TASK DESCRIPTION =
You are to retype all of the data exactly as it appears.

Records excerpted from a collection
"""

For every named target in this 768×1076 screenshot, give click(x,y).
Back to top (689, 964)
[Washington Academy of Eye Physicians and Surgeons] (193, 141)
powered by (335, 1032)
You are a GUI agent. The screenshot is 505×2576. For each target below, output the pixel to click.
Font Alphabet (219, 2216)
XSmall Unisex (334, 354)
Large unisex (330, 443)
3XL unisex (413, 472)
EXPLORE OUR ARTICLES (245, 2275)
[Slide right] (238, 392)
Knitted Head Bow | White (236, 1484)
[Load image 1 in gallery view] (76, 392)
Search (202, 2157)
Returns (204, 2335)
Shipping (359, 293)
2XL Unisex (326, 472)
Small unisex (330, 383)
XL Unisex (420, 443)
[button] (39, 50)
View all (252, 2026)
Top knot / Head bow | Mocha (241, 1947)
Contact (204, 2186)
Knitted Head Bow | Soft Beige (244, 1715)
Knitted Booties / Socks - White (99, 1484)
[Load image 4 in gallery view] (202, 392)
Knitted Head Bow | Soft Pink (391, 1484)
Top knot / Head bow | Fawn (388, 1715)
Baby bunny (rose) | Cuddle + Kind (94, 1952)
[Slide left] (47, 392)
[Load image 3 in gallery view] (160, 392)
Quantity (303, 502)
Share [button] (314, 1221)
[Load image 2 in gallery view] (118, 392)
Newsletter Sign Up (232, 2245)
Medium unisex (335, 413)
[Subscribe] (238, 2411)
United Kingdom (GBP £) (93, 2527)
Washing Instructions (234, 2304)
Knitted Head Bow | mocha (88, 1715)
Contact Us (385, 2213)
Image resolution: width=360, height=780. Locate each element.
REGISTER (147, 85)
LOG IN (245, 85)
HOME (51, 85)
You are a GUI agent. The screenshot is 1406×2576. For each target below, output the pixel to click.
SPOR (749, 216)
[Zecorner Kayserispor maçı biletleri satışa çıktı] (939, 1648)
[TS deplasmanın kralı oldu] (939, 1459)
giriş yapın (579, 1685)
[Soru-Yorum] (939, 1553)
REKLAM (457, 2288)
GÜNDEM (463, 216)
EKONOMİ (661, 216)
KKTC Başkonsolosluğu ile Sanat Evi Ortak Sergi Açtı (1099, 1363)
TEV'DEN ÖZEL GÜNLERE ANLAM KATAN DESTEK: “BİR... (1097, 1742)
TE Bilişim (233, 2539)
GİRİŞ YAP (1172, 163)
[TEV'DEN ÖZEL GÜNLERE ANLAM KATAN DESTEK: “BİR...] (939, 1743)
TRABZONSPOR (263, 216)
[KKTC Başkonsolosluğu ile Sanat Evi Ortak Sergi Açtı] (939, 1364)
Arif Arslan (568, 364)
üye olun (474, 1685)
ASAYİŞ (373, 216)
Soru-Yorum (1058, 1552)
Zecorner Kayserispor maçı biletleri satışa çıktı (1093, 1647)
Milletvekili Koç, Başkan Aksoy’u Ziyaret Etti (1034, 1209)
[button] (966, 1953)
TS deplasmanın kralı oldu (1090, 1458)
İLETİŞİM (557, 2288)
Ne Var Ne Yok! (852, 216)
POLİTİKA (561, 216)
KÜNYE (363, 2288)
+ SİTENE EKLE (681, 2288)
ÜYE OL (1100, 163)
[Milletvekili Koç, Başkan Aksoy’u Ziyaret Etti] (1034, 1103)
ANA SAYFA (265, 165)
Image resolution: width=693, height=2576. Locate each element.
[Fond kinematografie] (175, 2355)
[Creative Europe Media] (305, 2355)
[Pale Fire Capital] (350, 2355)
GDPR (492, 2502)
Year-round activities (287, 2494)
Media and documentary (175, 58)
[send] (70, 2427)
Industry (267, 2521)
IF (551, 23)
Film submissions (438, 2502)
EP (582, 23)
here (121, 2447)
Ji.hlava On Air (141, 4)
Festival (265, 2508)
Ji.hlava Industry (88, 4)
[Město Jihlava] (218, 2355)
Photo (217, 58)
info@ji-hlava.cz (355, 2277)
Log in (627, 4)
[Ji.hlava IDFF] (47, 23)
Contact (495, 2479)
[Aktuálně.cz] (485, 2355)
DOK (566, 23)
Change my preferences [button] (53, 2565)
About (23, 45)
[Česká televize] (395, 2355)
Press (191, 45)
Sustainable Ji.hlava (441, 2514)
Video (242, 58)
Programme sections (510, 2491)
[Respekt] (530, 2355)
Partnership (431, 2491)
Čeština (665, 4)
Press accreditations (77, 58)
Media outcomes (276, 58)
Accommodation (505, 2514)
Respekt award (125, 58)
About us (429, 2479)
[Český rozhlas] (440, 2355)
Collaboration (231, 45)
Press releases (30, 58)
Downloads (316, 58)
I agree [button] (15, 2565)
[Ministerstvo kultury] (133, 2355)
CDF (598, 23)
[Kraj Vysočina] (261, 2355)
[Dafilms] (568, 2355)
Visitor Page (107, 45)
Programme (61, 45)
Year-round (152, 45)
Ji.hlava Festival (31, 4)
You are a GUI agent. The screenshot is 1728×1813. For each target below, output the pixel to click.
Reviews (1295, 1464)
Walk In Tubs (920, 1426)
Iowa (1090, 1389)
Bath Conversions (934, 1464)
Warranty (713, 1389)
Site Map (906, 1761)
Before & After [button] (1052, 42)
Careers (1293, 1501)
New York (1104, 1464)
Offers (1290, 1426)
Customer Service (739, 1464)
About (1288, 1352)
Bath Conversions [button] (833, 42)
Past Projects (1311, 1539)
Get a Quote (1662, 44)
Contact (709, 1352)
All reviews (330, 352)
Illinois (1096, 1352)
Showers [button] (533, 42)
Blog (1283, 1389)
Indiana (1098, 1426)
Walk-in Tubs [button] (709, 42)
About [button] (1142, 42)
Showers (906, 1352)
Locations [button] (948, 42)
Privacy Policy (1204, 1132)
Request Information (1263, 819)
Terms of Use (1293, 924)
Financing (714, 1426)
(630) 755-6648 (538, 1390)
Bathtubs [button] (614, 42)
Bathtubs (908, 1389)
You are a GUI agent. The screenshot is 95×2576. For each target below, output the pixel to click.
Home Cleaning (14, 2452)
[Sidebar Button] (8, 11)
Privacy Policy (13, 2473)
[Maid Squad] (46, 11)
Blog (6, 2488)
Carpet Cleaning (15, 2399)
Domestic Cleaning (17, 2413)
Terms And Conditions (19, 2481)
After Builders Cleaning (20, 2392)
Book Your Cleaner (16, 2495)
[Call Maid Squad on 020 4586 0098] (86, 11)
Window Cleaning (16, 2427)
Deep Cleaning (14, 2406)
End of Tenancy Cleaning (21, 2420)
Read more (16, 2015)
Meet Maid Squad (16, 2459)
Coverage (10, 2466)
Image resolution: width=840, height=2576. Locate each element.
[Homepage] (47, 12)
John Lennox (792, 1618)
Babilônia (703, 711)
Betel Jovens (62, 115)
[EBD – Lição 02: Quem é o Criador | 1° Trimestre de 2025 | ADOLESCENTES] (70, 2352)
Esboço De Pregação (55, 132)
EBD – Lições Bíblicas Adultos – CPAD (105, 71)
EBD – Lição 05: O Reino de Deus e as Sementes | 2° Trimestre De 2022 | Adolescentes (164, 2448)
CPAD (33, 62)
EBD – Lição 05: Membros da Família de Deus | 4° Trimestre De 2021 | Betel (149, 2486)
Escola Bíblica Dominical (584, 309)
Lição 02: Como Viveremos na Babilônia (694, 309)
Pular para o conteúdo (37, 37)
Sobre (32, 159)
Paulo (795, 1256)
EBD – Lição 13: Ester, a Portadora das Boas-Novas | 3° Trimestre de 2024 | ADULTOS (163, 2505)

"""

ANSWER AREA =
For every named target in this 768×1076 screenshot, give click(x,y).
Back to top (689, 964)
[Washington Academy of Eye Physicians and Surgeons] (193, 141)
powered by (335, 1032)
You are a GUI agent. The screenshot is 505×2576. For each target below, output the pixel to click.
Font Alphabet (219, 2216)
XSmall Unisex (334, 354)
Large unisex (330, 443)
3XL unisex (413, 472)
EXPLORE OUR ARTICLES (245, 2275)
[Slide right] (238, 392)
Knitted Head Bow | White (236, 1484)
[Load image 1 in gallery view] (76, 392)
Search (202, 2157)
Returns (204, 2335)
Shipping (359, 293)
2XL Unisex (326, 472)
Small unisex (330, 383)
XL Unisex (420, 443)
[button] (39, 50)
View all (252, 2026)
Top knot / Head bow | Mocha (241, 1947)
Contact (204, 2186)
Knitted Head Bow | Soft Beige (244, 1715)
Knitted Booties / Socks - White (99, 1484)
[Load image 4 in gallery view] (202, 392)
Knitted Head Bow | Soft Pink (391, 1484)
Top knot / Head bow | Fawn (388, 1715)
Baby bunny (rose) | Cuddle + Kind (94, 1952)
[Slide left] (47, 392)
[Load image 3 in gallery view] (160, 392)
Quantity (303, 502)
Share [button] (314, 1221)
[Load image 2 in gallery view] (118, 392)
Newsletter Sign Up (232, 2245)
Medium unisex (335, 413)
[Subscribe] (238, 2411)
United Kingdom (GBP £) (93, 2527)
Washing Instructions (234, 2304)
Knitted Head Bow | mocha (88, 1715)
Contact Us (385, 2213)
Image resolution: width=360, height=780. Locate each element.
REGISTER (147, 85)
LOG IN (245, 85)
HOME (51, 85)
You are a GUI agent. The screenshot is 1406×2576. For each target below, output the pixel to click.
SPOR (749, 216)
[Zecorner Kayserispor maçı biletleri satışa çıktı] (939, 1648)
[TS deplasmanın kralı oldu] (939, 1459)
giriş yapın (579, 1685)
[Soru-Yorum] (939, 1553)
REKLAM (457, 2288)
GÜNDEM (463, 216)
EKONOMİ (661, 216)
KKTC Başkonsolosluğu ile Sanat Evi Ortak Sergi Açtı (1099, 1363)
TEV'DEN ÖZEL GÜNLERE ANLAM KATAN DESTEK: “BİR... (1097, 1742)
TE Bilişim (233, 2539)
GİRİŞ YAP (1172, 163)
[TEV'DEN ÖZEL GÜNLERE ANLAM KATAN DESTEK: “BİR...] (939, 1743)
TRABZONSPOR (263, 216)
[KKTC Başkonsolosluğu ile Sanat Evi Ortak Sergi Açtı] (939, 1364)
Arif Arslan (568, 364)
üye olun (474, 1685)
ASAYİŞ (373, 216)
Soru-Yorum (1058, 1552)
Zecorner Kayserispor maçı biletleri satışa çıktı (1093, 1647)
Milletvekili Koç, Başkan Aksoy’u Ziyaret Etti (1034, 1209)
[button] (966, 1953)
TS deplasmanın kralı oldu (1090, 1458)
İLETİŞİM (557, 2288)
Ne Var Ne Yok! (852, 216)
POLİTİKA (561, 216)
KÜNYE (363, 2288)
+ SİTENE EKLE (681, 2288)
ÜYE OL (1100, 163)
[Milletvekili Koç, Başkan Aksoy’u Ziyaret Etti] (1034, 1103)
ANA SAYFA (265, 165)
Image resolution: width=693, height=2576. Locate each element.
[Fond kinematografie] (175, 2355)
[Creative Europe Media] (305, 2355)
[Pale Fire Capital] (350, 2355)
GDPR (492, 2502)
Year-round activities (287, 2494)
Media and documentary (175, 58)
[send] (70, 2427)
Industry (267, 2521)
IF (551, 23)
Film submissions (438, 2502)
EP (582, 23)
here (121, 2447)
Ji.hlava On Air (141, 4)
Festival (265, 2508)
Ji.hlava Industry (88, 4)
[Město Jihlava] (218, 2355)
Photo (217, 58)
info@ji-hlava.cz (355, 2277)
Log in (627, 4)
[Ji.hlava IDFF] (47, 23)
Contact (495, 2479)
[Aktuálně.cz] (485, 2355)
DOK (566, 23)
Change my preferences [button] (53, 2565)
About (23, 45)
[Česká televize] (395, 2355)
Press (191, 45)
Sustainable Ji.hlava (441, 2514)
Video (242, 58)
Programme sections (510, 2491)
[Respekt] (530, 2355)
Partnership (431, 2491)
Čeština (665, 4)
Press accreditations (77, 58)
Media outcomes (276, 58)
Accommodation (505, 2514)
Respekt award (125, 58)
About us (429, 2479)
[Český rozhlas] (440, 2355)
Collaboration (231, 45)
Press releases (30, 58)
Downloads (316, 58)
I agree [button] (15, 2565)
[Ministerstvo kultury] (133, 2355)
CDF (598, 23)
[Kraj Vysočina] (261, 2355)
[Dafilms] (568, 2355)
Visitor Page (107, 45)
Programme (61, 45)
Year-round (152, 45)
Ji.hlava Festival (31, 4)
You are a GUI agent. The screenshot is 1728×1813. For each target below, output the pixel to click.
Reviews (1295, 1464)
Walk In Tubs (920, 1426)
Iowa (1090, 1389)
Bath Conversions (934, 1464)
Warranty (713, 1389)
Site Map (906, 1761)
Before & After [button] (1052, 42)
Careers (1293, 1501)
New York (1104, 1464)
Offers (1290, 1426)
Customer Service (739, 1464)
About (1288, 1352)
Bath Conversions [button] (833, 42)
Past Projects (1311, 1539)
Get a Quote (1662, 44)
Contact (709, 1352)
All reviews (330, 352)
Illinois (1096, 1352)
Showers [button] (533, 42)
Blog (1283, 1389)
Indiana (1098, 1426)
Walk-in Tubs [button] (709, 42)
About [button] (1142, 42)
Showers (906, 1352)
Locations [button] (948, 42)
Privacy Policy (1204, 1132)
Request Information (1263, 819)
Terms of Use (1293, 924)
Financing (714, 1426)
(630) 755-6648 (538, 1390)
Bathtubs [button] (614, 42)
Bathtubs (908, 1389)
You are a GUI agent. The screenshot is 95×2576. For each target below, output the pixel to click.
Home Cleaning (14, 2452)
[Sidebar Button] (8, 11)
Privacy Policy (13, 2473)
[Maid Squad] (46, 11)
Blog (6, 2488)
Carpet Cleaning (15, 2399)
Domestic Cleaning (17, 2413)
Terms And Conditions (19, 2481)
After Builders Cleaning (20, 2392)
Book Your Cleaner (16, 2495)
[Call Maid Squad on 020 4586 0098] (86, 11)
Window Cleaning (16, 2427)
Deep Cleaning (14, 2406)
End of Tenancy Cleaning (21, 2420)
Read more (16, 2015)
Meet Maid Squad (16, 2459)
Coverage (10, 2466)
Image resolution: width=840, height=2576. Locate each element.
[Homepage] (47, 12)
John Lennox (792, 1618)
Babilônia (703, 711)
Betel Jovens (62, 115)
[EBD – Lição 02: Quem é o Criador | 1° Trimestre de 2025 | ADOLESCENTES] (70, 2352)
Esboço De Pregação (55, 132)
EBD – Lições Bíblicas Adultos – CPAD (105, 71)
EBD – Lição 05: O Reino de Deus e as Sementes | 2° Trimestre De 2022 | Adolescentes (164, 2448)
CPAD (33, 62)
EBD – Lição 05: Membros da Família de Deus | 4° Trimestre De 2021 | Betel (149, 2486)
Escola Bíblica Dominical (584, 309)
Lição 02: Como Viveremos na Babilônia (694, 309)
Pular para o conteúdo (37, 37)
Sobre (32, 159)
Paulo (795, 1256)
EBD – Lição 13: Ester, a Portadora das Boas-Novas | 3° Trimestre de 2024 | ADULTOS (163, 2505)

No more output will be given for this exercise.